*TASK TO CARRY OUT:*
When the string "agent" occurs in a line of the records, show that line.

*DATA LISTING:*
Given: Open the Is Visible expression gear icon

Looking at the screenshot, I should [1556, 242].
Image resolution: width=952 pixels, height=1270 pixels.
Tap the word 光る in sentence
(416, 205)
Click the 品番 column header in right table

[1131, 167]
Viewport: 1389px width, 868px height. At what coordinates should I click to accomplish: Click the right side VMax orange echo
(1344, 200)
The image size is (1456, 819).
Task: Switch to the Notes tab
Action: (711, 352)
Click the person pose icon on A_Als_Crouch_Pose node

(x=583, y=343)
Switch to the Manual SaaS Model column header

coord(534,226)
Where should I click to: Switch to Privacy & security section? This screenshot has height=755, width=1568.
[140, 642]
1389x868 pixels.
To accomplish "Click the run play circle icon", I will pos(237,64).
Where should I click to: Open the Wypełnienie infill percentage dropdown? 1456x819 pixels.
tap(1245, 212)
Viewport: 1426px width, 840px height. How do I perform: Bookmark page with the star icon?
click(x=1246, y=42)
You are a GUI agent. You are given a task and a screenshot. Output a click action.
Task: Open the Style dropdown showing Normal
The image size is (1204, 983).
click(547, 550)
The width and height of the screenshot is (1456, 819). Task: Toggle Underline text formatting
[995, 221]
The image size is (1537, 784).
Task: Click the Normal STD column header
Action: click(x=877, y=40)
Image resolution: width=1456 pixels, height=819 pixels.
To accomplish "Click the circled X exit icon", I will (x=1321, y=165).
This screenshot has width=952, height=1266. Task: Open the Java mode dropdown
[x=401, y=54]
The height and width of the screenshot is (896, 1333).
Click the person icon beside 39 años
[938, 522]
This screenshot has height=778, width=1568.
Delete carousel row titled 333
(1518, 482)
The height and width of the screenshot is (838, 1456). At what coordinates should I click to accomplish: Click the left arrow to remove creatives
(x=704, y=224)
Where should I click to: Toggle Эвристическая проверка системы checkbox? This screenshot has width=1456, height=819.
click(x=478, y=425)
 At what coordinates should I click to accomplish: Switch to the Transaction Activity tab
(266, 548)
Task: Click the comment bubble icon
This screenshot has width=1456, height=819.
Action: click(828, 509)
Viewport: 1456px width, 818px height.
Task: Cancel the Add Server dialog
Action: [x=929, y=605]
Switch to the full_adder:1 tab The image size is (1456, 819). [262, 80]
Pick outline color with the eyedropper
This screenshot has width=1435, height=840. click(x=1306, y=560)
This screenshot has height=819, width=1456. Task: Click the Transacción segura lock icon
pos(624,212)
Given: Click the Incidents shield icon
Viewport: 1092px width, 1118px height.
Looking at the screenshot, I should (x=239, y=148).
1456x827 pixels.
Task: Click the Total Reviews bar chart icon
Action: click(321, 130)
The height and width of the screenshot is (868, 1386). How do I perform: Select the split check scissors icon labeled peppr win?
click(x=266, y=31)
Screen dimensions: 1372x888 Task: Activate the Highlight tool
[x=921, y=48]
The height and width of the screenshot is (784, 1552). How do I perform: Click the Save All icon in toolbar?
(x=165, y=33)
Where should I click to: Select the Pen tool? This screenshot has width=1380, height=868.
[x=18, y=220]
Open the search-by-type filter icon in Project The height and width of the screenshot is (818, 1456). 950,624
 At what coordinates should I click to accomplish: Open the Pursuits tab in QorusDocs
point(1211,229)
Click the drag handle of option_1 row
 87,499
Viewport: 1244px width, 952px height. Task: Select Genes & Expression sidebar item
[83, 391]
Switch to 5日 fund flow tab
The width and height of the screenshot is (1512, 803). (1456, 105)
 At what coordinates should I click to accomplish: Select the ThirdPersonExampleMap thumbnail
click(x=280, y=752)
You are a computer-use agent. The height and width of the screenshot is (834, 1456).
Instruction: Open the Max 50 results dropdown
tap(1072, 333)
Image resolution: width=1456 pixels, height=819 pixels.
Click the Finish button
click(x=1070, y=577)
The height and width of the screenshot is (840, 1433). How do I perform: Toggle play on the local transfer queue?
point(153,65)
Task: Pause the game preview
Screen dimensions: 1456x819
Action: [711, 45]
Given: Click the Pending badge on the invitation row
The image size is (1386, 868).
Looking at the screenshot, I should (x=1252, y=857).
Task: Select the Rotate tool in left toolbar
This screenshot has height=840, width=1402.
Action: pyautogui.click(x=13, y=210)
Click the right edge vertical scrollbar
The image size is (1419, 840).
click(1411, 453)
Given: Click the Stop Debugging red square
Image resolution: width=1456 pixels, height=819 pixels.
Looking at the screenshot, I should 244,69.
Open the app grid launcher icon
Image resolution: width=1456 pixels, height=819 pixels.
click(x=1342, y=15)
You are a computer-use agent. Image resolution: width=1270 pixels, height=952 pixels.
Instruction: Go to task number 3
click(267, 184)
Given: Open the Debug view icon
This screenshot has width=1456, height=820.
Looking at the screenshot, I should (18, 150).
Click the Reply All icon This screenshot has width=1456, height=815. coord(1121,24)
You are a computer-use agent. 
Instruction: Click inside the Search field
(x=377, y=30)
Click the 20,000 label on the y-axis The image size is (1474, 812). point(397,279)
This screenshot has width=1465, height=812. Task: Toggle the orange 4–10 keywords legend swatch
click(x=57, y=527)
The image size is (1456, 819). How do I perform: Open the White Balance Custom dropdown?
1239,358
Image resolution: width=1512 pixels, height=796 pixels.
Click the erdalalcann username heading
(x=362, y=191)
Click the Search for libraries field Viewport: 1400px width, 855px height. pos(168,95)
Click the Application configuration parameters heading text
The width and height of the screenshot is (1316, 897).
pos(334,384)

*ANSWER FOR THE TASK:*
You are a GUI agent. You are given a task and a screenshot. Output a click action.
You are a computer-use agent. The height and width of the screenshot is (834, 1456).
You are a computer-use agent. Image resolution: width=1270 pixels, height=952 pixels.
You are a computer-use agent. 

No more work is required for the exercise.